Women with PCOS often face difficulty in getting a diagnosis.
Women with polycystic ovary syndrome (PCOS) may be more likely than others to bear a child with autism, according to a study from the University of Cambridge’s Autism Research Centre.
About 1 in 10 women of reproductive age is affected by PCOS, which occurs when a woman produces high levels of testosterone. The condition is linked to having fluid-filled sacs known as follicles in the ovaries, and is also characterized by excessive body hair and irregular menstrual cycles.
The study findings may complicate treatment for a disease that’s already problematic for many in the medical community. According to a recent survey, many women with PCOS have to wait years before they finally get a diagnosis and report not feeling supported by their doctors even after diagnosis.
For this study, the team from the Autism Research Centre looked at health records of 8,588 women with PCOS and their firstborn children. They then compared them to the records of 41,127 women without the disorder. After considering other factors, they found that women with PCOS had a 2.3 percent chance of having a child with autism compared with a 1.1 percent chance for women without PCOS.
When they looked at the same data, the Cambridge researchers also noted that women with autism were more likely to have PCOS, and women with PCOS were more likely to have autism — something that indicates the conditions are linked, the researchers say.
The same team previously found that children with autism have elevated levels of sex steroid hormones including testosterone.
Even if you have PCOS, the chances of having a child with autism are still very low, the researchers stressed. They say the finding, however, gives the medical community an important clue in understanding factors that cause autism.
“This is an important piece of new evidence for the theory that autism is not only caused by genes but also by prenatal sex steroid hormones such as testosterone,” Adriana Cherskov, a student involved in the study, said in a statement.
Simon Baron-Cohen, PhD, a professor who heads up the research center at the University of Cambridge, said that the hormonal effects are “not necessarily independent of genetic factors, as a mother or her baby may have higher levels of the hormone for genetic reasons, and testosterone can affect how genes function.”

### List of tasks
- A) Say whether each statement agrees with the article on PCOS and autism, answering yes or no and quoting the deciding words: (i) Women with PCOS had a 2.3 percent chance of having a child with autism. (ii) The study examined the records of 41,127 women with PCOS. (iii) The researchers stressed that the chances of having a child with autism remain very low even for women with PCOS.
- B) Write the next part of the article on PCOS and autism, starting after its last sentence.
The data that follows is not needed.

### Stored items
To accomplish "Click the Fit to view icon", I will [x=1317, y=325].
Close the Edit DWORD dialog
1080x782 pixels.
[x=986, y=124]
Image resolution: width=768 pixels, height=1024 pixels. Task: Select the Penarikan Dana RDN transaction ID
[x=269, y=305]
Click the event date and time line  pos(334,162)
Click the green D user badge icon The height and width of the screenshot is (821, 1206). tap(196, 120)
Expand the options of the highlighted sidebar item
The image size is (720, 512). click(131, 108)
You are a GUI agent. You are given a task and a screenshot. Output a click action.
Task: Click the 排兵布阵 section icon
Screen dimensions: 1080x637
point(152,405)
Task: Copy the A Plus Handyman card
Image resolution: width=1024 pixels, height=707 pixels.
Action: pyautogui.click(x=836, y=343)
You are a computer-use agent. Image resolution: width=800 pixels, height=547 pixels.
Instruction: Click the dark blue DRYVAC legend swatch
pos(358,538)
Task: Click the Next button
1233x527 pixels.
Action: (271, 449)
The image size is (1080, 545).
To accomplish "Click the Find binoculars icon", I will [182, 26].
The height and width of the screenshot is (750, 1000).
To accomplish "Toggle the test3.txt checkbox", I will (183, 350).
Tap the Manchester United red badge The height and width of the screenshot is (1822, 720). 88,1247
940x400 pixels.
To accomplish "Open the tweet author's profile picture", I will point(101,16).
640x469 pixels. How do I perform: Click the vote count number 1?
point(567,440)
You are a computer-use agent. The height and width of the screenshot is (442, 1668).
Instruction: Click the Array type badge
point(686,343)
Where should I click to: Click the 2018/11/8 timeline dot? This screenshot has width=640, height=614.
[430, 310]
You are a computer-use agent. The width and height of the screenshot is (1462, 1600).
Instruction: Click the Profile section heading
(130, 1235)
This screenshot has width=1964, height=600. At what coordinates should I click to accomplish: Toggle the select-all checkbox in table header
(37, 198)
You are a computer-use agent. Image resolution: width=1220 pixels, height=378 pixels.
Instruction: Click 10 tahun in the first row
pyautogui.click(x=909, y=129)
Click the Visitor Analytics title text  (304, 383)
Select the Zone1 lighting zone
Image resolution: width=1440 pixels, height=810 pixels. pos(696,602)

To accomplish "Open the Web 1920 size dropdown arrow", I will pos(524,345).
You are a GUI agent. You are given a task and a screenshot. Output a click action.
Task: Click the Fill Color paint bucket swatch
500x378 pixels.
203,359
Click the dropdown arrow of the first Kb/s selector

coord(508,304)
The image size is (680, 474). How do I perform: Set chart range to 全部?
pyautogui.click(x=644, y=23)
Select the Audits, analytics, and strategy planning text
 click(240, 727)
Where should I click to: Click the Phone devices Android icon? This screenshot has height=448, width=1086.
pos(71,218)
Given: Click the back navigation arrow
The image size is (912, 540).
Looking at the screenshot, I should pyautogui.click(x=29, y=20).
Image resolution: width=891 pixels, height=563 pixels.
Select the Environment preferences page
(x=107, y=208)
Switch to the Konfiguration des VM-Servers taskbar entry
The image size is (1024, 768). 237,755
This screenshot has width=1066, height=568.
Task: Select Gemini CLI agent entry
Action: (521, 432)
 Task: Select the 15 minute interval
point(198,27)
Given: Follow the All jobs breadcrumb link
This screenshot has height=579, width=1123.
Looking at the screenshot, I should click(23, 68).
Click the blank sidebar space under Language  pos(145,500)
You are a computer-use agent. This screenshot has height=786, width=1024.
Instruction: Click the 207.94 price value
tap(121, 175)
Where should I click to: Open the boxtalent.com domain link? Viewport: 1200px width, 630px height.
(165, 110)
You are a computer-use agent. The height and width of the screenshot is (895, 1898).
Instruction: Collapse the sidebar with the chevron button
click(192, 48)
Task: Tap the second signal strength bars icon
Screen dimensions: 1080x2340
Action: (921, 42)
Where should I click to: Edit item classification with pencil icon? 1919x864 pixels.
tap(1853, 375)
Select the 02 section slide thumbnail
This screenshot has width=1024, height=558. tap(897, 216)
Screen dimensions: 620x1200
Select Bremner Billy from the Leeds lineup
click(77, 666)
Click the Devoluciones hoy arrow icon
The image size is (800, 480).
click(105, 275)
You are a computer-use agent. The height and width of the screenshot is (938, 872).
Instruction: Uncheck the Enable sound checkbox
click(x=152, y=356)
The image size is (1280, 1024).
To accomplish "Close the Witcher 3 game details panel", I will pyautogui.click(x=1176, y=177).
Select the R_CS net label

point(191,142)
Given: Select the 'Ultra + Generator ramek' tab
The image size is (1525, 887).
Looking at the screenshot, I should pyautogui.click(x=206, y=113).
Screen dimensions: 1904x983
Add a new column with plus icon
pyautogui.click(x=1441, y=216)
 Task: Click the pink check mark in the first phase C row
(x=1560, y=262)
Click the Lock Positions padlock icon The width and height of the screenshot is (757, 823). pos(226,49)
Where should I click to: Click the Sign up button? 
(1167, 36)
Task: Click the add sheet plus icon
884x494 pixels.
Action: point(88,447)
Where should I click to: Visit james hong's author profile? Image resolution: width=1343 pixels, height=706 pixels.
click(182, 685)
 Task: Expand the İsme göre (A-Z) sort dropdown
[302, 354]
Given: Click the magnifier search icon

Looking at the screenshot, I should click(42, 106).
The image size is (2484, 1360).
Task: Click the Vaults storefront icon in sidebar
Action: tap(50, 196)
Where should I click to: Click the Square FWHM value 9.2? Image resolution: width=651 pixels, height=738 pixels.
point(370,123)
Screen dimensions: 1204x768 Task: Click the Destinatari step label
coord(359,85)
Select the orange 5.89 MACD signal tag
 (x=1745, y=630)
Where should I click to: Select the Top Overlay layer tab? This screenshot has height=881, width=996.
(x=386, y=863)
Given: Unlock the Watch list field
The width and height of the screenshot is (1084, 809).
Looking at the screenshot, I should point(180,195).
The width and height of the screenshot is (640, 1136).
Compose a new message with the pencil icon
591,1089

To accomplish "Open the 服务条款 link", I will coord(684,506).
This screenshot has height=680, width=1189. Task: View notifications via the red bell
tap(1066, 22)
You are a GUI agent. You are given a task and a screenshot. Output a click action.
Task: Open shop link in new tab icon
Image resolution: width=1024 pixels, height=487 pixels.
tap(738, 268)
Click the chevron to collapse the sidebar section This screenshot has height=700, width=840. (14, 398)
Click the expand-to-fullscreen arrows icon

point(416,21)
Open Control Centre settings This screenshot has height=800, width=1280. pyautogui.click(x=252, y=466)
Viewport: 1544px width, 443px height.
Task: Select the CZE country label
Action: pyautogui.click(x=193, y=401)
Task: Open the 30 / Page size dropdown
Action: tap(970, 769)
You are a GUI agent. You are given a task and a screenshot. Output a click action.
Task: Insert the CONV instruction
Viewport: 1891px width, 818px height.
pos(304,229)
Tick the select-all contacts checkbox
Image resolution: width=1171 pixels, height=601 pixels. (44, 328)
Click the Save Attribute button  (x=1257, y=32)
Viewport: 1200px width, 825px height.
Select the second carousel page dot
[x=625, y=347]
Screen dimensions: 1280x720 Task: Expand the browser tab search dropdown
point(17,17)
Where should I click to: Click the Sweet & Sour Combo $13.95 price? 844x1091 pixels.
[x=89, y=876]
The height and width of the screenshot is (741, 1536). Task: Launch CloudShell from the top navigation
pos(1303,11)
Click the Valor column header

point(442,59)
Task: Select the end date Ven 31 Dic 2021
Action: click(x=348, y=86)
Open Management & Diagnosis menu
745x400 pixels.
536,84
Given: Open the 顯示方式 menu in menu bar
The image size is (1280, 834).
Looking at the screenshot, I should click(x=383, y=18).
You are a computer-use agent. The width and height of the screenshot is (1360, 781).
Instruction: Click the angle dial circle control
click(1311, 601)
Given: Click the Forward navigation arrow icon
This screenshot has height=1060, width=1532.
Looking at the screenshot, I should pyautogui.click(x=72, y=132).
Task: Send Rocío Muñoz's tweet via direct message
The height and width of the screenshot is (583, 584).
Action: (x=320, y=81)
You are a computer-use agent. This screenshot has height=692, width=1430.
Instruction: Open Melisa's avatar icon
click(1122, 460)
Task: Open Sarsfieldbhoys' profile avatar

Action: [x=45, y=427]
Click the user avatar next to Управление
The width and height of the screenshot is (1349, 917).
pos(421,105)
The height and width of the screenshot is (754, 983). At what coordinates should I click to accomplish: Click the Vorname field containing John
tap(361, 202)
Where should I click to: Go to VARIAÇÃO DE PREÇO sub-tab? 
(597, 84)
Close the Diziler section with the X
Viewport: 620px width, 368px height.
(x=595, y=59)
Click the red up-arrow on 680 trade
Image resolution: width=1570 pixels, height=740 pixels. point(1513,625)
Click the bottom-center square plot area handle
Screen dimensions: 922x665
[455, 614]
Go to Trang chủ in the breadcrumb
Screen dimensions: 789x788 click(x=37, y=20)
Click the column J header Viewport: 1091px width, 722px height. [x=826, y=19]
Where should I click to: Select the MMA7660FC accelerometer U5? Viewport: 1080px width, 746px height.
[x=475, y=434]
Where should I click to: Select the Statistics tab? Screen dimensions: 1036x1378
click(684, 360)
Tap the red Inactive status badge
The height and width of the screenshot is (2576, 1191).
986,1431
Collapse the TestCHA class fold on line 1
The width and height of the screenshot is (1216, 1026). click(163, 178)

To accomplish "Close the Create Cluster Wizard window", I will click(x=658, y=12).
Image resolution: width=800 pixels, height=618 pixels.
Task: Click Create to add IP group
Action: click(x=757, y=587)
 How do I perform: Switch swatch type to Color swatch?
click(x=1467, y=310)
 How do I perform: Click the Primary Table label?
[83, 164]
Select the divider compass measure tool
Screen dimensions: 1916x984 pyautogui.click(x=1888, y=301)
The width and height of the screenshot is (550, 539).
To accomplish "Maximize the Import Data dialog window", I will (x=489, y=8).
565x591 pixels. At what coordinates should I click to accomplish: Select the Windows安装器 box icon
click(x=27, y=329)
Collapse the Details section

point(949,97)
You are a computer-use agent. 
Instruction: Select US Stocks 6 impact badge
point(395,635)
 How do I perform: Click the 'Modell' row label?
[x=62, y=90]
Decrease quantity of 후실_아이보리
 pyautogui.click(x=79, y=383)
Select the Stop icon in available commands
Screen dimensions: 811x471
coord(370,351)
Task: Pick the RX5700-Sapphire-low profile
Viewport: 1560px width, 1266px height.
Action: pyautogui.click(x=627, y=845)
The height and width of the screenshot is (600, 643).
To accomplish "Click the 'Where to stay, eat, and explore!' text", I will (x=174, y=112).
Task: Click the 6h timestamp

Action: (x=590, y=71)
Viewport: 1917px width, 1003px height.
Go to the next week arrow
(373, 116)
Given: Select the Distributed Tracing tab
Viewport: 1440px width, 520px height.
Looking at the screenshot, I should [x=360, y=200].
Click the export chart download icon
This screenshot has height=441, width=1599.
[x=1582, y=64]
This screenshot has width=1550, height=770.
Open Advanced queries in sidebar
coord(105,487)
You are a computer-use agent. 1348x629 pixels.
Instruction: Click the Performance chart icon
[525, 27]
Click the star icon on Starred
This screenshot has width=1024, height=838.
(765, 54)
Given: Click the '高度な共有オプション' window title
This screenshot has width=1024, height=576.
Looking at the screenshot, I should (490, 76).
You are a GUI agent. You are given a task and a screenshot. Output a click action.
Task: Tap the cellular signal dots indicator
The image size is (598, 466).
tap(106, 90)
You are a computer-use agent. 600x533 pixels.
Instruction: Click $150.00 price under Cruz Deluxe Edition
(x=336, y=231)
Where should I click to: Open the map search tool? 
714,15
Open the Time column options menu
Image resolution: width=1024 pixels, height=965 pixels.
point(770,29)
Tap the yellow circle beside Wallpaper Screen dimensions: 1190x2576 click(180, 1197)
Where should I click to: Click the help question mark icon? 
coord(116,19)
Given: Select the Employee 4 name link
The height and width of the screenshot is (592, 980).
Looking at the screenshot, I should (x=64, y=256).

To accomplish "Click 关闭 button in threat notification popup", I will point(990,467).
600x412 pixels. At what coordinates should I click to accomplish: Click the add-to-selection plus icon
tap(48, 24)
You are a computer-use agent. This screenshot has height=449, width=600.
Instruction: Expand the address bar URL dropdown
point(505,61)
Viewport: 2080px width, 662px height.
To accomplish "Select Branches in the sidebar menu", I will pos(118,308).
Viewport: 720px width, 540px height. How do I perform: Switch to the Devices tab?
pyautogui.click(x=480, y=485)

### Task results
- A)
(i) Yes: "women with PCOS had a 2.3 percent chance of having a child with autism"
(ii) No: "looked at health records of 8,588 women with PCOS and their firstborn children. They then compared them to the records of 41,127 women without the disorder"
(iii) Yes: "Even if you have PCOS, the chances of having a child with autism are still very low, the researchers stressed"

- B)
“We need to think about the practical steps we can put in place to support women with PCOS as they go through their pregnancies,” added Carrie Allison, PhD, another researcher involved in the study.
The study results come as it’s being reported that many women with PCOS already don’t feel comfortable with their medical care and believe that steps need to be taken to improve their treatment.
A survey published this month in the Journal of the Endocrine Society found that women with PCOS think their primary care physicians are less qualified and spend less effort on them compared with other patients. These women also reported arguing with their physician more than other women.
That survey examined 322 women — 134 with PCOS and 198 without it.
Dr. Serena Chen, a fertility doctor from St. Barnabas Hospital in New Jersey who is not affiliated with the research, said that the mechanism linking testosterone to autism is likely not maternal testosterone levels. Even if a mother received a high dose, the placenta has such high levels of aromatase (an enzyme that converts testosterone to estrogen) that the testosterone wouldn’t reach the fetus.
Women with PCOS have only mildly elevated levels of testosterone. At least half of those with PCOS have normal levels, Chen noted.
Instead, she thinks maternal BMI could be a factor in autism.
“There have been studies in the past showing a correlation (not causation) between maternal obesity and an increased risk for autism,” Chen explained. “PCOS patients have a higher prevalence of obesity than the general population. Perhaps this could be another explanation for the findings.”